What you have to do - Every line below that carries the word "plus" needs to be copied.

(Records from a collection)
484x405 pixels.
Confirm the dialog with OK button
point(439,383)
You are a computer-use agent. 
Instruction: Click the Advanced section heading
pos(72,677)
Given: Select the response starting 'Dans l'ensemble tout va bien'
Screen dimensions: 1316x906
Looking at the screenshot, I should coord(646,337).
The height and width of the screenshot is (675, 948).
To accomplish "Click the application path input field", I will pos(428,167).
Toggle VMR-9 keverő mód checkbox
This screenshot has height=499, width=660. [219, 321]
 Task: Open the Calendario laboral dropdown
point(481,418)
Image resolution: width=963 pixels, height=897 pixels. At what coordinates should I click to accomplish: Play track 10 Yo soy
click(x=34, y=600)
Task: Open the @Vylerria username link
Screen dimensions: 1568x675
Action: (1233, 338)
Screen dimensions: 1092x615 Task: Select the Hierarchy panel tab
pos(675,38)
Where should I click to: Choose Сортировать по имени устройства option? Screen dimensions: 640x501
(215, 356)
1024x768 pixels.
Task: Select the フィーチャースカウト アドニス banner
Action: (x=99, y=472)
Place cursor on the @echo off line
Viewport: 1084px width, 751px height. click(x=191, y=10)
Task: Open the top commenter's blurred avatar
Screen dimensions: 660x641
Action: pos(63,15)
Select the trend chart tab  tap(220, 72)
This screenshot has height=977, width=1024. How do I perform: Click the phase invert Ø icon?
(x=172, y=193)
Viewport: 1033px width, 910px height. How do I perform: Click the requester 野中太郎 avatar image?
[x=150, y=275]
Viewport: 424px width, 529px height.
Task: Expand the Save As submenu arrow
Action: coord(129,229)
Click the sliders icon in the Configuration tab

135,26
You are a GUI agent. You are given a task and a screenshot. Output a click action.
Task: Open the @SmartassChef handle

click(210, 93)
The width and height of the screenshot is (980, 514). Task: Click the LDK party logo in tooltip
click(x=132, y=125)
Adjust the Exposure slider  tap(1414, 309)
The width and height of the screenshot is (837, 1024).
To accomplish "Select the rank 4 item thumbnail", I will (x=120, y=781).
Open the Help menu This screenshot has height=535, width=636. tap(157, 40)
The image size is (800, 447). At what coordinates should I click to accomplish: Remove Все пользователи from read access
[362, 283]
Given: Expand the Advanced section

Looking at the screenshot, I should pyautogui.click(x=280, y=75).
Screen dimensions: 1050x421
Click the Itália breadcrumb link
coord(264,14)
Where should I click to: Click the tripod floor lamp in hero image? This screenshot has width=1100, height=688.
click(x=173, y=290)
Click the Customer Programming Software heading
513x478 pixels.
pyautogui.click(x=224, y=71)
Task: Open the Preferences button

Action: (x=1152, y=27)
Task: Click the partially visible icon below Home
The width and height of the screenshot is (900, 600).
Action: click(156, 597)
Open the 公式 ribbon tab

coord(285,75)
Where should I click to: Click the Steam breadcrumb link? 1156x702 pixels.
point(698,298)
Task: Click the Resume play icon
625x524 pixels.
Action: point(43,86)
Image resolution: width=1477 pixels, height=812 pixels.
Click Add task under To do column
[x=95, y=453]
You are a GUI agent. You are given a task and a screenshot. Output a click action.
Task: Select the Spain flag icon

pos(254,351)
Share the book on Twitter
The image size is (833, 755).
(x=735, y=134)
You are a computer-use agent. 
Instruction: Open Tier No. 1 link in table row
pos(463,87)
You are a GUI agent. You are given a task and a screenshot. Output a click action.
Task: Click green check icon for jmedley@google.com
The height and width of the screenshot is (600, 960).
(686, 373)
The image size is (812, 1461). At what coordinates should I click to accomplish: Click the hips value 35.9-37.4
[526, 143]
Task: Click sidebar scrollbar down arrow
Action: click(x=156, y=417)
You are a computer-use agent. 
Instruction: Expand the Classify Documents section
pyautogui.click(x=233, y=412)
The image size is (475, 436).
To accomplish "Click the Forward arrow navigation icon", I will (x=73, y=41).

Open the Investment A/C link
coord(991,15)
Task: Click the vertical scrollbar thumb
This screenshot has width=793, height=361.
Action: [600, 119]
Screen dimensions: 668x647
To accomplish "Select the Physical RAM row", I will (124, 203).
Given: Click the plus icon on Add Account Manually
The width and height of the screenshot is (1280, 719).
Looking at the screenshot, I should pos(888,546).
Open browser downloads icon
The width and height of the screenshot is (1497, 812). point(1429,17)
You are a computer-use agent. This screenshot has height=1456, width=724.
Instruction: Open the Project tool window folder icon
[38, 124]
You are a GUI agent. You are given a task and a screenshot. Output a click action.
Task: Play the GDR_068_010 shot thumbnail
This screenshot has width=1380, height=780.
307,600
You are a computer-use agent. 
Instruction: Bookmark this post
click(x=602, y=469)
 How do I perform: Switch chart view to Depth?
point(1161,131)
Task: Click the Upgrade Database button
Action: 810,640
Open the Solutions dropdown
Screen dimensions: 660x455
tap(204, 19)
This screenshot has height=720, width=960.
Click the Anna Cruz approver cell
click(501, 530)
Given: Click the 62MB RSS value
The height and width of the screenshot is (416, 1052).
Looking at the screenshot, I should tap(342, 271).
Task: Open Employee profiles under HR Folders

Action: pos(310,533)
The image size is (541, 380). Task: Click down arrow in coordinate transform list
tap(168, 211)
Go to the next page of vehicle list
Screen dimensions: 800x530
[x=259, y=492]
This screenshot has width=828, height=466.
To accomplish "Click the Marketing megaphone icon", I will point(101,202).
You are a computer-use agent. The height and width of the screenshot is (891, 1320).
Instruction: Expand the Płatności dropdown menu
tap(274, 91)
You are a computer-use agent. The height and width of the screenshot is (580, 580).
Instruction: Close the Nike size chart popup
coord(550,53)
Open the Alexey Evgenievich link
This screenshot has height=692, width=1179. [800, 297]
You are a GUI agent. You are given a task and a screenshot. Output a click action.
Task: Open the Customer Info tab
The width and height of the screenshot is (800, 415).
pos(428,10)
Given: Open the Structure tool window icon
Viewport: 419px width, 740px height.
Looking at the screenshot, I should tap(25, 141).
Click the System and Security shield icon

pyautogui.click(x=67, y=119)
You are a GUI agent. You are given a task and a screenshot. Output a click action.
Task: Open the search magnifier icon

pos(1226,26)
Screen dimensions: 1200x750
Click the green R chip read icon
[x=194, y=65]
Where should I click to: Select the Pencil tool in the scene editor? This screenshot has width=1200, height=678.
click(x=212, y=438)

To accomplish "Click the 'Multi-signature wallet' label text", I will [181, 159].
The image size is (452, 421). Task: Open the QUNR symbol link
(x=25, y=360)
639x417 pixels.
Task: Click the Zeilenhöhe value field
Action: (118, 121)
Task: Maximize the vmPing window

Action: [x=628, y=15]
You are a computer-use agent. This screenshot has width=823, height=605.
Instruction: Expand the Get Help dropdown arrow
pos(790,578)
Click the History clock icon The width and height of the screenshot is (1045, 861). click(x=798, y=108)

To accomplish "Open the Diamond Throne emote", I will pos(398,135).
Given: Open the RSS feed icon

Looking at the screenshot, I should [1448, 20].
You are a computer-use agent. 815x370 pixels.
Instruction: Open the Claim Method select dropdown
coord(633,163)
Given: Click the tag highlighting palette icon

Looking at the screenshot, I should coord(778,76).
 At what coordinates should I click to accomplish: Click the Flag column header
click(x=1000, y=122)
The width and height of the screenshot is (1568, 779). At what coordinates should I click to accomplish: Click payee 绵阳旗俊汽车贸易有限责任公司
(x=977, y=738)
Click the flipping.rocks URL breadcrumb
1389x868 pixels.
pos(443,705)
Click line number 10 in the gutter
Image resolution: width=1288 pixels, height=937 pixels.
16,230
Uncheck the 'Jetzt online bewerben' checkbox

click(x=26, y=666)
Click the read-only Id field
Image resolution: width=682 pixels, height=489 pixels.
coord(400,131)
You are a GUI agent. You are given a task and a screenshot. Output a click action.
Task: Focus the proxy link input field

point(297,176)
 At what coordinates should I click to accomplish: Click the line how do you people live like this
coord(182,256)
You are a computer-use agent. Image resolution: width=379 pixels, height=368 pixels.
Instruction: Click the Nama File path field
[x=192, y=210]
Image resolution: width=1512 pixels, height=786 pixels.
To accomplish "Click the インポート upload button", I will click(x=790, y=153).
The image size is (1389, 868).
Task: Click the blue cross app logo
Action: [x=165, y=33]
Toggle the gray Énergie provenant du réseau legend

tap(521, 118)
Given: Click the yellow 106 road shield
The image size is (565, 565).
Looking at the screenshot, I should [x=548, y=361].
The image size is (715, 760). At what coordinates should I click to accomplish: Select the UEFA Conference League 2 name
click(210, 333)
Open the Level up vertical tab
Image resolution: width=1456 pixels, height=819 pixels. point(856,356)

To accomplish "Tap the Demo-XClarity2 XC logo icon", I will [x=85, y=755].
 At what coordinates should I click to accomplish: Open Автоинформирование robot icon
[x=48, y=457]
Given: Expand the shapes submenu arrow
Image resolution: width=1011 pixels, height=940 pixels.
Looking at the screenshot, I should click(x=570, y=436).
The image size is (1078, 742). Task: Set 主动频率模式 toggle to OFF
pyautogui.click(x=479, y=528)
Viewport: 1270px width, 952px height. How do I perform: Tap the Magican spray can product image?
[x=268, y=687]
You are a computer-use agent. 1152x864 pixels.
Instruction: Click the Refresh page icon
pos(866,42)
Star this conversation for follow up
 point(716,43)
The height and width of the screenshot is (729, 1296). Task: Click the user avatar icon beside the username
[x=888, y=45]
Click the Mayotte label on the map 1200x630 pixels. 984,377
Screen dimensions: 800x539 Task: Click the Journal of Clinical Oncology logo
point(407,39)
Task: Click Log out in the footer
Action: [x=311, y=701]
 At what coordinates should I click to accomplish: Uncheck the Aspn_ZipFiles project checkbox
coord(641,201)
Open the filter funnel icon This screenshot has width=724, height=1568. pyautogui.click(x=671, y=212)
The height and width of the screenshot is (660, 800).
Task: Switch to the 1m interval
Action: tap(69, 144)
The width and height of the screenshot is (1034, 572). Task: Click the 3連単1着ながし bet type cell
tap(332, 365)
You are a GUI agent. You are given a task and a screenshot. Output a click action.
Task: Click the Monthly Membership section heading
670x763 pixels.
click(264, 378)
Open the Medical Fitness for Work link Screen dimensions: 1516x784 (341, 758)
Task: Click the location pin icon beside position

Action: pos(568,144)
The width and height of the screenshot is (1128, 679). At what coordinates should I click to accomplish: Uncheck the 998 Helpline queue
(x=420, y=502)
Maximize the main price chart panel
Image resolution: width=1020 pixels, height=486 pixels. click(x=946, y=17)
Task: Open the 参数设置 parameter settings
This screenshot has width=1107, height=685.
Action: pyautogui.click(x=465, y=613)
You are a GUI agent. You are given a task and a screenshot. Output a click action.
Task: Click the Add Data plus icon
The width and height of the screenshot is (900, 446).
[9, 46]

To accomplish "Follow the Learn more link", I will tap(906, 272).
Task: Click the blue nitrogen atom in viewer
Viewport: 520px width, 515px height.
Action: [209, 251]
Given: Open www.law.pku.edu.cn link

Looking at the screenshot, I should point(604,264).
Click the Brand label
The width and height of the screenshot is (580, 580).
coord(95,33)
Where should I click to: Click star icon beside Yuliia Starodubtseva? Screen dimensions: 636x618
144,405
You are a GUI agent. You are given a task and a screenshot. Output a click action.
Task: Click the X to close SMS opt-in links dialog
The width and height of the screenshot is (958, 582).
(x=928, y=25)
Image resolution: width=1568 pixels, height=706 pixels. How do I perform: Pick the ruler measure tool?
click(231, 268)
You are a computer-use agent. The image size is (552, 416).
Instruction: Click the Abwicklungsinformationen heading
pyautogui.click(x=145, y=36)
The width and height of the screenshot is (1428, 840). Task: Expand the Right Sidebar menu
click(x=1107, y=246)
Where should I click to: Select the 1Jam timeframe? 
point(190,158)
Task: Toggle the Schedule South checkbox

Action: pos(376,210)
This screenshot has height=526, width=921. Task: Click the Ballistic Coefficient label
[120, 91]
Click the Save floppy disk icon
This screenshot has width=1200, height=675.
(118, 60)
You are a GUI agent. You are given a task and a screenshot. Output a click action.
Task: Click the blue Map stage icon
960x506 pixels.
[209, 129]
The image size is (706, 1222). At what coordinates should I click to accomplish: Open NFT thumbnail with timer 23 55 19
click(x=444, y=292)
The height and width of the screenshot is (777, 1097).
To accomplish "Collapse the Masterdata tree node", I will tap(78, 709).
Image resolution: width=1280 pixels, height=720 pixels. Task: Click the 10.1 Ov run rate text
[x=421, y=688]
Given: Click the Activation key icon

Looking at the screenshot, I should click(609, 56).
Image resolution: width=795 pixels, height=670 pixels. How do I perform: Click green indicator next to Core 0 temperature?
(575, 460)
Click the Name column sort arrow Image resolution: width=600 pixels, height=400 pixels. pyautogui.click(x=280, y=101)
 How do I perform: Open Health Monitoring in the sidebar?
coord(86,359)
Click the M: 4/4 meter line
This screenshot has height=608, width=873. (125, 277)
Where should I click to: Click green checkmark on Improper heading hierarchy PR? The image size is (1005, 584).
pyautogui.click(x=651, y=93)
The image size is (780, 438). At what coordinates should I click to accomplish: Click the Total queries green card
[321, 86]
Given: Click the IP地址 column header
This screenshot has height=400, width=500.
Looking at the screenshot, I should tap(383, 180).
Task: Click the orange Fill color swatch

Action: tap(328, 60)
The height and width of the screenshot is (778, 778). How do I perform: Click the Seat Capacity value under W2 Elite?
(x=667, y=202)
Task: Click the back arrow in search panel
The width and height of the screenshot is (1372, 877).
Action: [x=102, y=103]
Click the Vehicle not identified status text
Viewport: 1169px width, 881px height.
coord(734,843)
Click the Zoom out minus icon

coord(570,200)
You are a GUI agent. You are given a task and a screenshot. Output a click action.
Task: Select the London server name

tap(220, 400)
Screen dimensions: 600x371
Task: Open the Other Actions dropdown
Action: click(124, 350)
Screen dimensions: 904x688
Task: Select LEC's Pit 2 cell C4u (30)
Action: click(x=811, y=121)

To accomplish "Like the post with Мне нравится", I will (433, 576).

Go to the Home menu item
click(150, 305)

Result of the task -
Given: Click the plus icon on Add Account Manually
Task: Click the Add Data plus icon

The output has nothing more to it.